29_MHG_RIO_3001_carandiruHoje, este equilíbrio não existe.

Finalizando, uma nota sobre o Grupo Especial: notícia no jornal O Dia informou ao grande público que o governo do Estado resolveu – a menos de um mês do carnaval – não repassar a sua parcela de subvenção para as escolas deste grupo – em 2015, seriam aproximadamente R$500 mil para cada escola.

Além de prejudicar um planejamento financeiro já feito para o carnaval deste ano com este corte “em cima da hora”, somando-se à provável perda do patrocínio da Petrobras às escolas (ainda não confirmada oficialmente) significa uma perda considerável que pode criar dificuldades ao fechamento financeiro das agremiações do grupo principal.

Mas este é assunto para outro artigo.

Imagens: Carnavalesco

10 Replies to “O drama financeiro das escolas do Grupo de Acesso”
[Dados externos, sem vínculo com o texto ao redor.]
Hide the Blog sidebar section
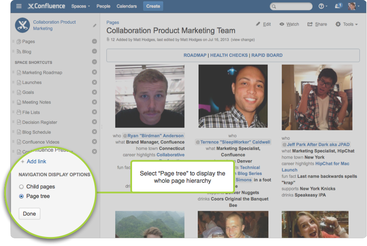This screenshot has width=367, height=246. click(x=94, y=51)
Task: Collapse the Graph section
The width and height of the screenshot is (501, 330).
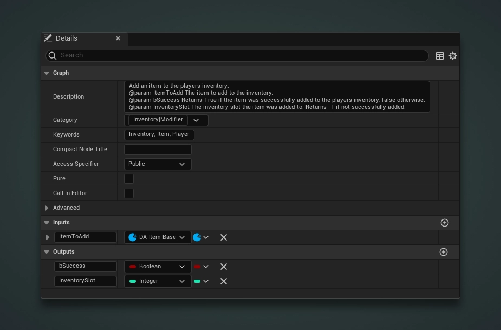Action: point(47,73)
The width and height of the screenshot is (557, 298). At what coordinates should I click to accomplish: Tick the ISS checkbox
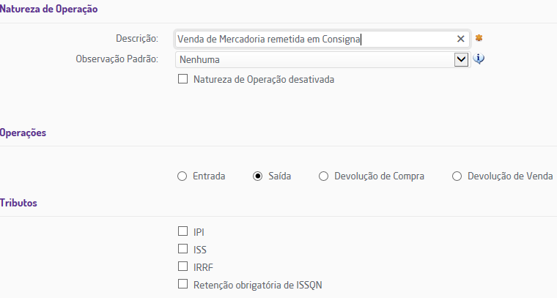183,249
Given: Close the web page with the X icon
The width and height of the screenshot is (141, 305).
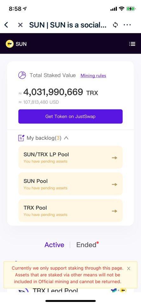Looking at the screenshot, I should pos(20,25).
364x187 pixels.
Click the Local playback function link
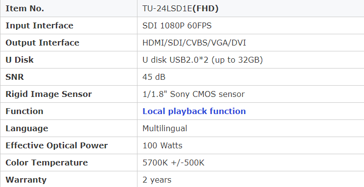pyautogui.click(x=194, y=111)
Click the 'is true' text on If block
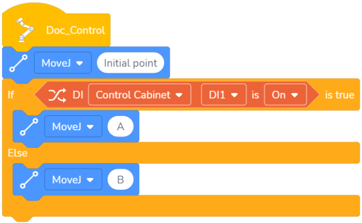362x223 pixels. (x=340, y=95)
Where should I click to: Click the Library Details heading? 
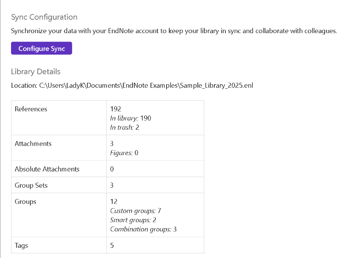coord(35,72)
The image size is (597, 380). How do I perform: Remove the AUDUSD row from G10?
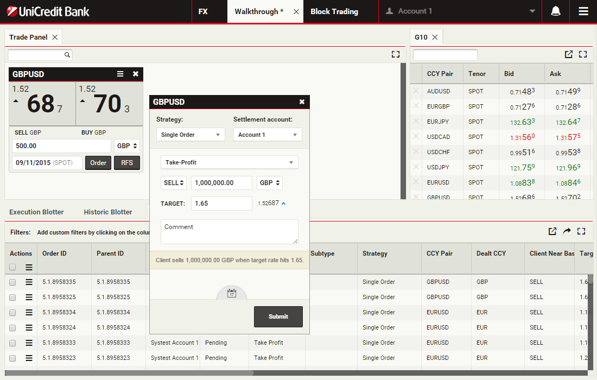pos(416,91)
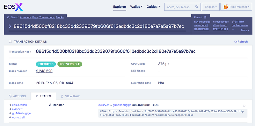Screen dimensions: 255x126
Task: Clear recent searches with trash icon
Action: click(205, 17)
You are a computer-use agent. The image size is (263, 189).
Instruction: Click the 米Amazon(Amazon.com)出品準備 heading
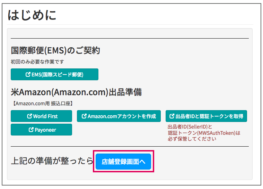click(x=76, y=92)
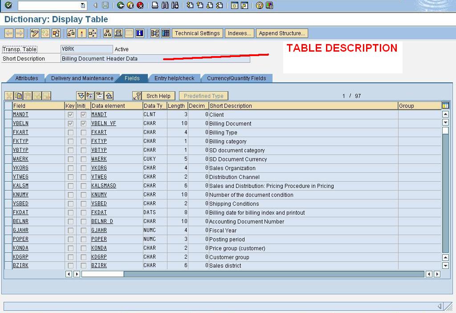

  1. Olá! Trabalho na programação da TV Globo e não existe essa de que cada afiliada vai poder escolher qual desfile vai passar na sexta e no sábado. O sinal do acesso não estará disponível para todo o Brasil, apenas para o estado do Rio. Se houver alguma transmissão, vai ser por negociação individual de cada afiliada. Aqui na praça onde trabalho, por exemplo, não foi dada escolha. Vamos de SP.

    1. Prezado Guilherme, a informação me foi dada por fonte da emissora aqui no Rio. De qualquer forma, fica registrada a sua ressalva. Abraço

    2. Guilherme Ferreira também concordo com vc 95% escolheram o desfile de São Paulo. acho que talvez partes de Minas Gerais, Espírito Santo ou algum lugar do Nordeste deva ser na Série A

        1. Ee confirmou essa da Série A dividindo com o Grupo Especial Paulista, era boataria, não existe isso, pois a Globo sempre achou o desfile da LIERJ, um quanto como regional, só para o Rio de Janeiro mesmo. e todas as afiliadas mesmo tendo o direito de escolha vão mesmo de SP, mesmo. não há motivos dessa divisão.

  2. Incrível o jogo de empurra da Prefeitura nessa questão. É inconcebível se exigir um carnaval de nível dessas escolas diante a total falta de infraestrutura para realização dos seus carnavais. E justamente num momento em que temos uma transmissão televisiva de maior visibilidade, o espetáculo perde plasticamente. Inacreditável que não haja ainda um local para as escolas retornarem após seus desfiles.